BRIEF =>
Could you say how many lines in the records include "agent"? Please give the number by itself.
-- Opening Marker --
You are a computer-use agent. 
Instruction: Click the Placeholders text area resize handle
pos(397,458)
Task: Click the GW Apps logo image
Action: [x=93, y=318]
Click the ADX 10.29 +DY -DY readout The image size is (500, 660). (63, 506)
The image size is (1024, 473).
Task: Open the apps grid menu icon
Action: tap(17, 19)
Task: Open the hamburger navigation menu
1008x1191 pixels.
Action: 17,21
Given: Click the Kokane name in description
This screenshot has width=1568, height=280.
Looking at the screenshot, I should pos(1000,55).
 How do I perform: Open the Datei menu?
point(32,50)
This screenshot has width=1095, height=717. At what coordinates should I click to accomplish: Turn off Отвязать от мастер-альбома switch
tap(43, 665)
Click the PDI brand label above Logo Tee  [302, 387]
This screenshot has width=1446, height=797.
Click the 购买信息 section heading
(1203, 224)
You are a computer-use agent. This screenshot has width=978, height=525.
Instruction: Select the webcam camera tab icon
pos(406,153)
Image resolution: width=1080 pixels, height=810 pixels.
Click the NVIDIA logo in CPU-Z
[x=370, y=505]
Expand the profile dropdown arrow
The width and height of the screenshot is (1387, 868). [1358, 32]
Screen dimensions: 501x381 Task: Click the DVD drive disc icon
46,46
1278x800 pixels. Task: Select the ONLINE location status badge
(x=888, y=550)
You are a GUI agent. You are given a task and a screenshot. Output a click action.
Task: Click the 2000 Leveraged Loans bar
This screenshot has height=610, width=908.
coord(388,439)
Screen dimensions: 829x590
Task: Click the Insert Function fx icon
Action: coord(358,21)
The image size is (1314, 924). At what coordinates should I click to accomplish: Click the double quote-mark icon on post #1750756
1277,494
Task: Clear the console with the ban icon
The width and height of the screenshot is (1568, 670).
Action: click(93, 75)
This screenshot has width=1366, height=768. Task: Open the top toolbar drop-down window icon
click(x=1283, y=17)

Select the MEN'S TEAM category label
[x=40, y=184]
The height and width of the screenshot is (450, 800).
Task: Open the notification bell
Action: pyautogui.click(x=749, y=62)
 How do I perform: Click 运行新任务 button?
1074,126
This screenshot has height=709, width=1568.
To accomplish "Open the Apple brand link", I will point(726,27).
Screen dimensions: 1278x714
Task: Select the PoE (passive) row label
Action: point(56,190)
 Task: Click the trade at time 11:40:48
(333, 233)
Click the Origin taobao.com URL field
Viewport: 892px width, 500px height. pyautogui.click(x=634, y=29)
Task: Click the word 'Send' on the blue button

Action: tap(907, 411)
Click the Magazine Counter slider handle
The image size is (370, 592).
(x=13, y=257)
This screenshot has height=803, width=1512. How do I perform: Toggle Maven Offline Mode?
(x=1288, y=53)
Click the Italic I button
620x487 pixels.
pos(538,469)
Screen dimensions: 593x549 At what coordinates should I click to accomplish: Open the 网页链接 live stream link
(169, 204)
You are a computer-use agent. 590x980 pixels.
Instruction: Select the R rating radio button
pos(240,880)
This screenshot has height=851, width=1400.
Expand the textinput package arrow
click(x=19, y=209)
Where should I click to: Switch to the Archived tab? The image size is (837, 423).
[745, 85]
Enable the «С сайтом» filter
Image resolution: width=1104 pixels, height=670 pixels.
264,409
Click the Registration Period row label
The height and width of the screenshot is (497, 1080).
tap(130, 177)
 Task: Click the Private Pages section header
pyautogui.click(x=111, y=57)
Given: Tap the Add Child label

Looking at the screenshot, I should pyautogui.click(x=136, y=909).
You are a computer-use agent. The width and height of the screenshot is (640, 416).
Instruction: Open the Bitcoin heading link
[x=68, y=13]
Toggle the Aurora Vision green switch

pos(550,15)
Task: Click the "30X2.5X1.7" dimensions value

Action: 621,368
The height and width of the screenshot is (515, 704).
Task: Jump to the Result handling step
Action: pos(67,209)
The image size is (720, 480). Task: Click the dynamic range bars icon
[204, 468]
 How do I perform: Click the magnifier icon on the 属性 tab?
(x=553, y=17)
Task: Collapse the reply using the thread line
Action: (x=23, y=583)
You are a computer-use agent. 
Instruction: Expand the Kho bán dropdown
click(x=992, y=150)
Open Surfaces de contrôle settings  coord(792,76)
-- Closing Marker --
PROBLEM SOLUTION =>
6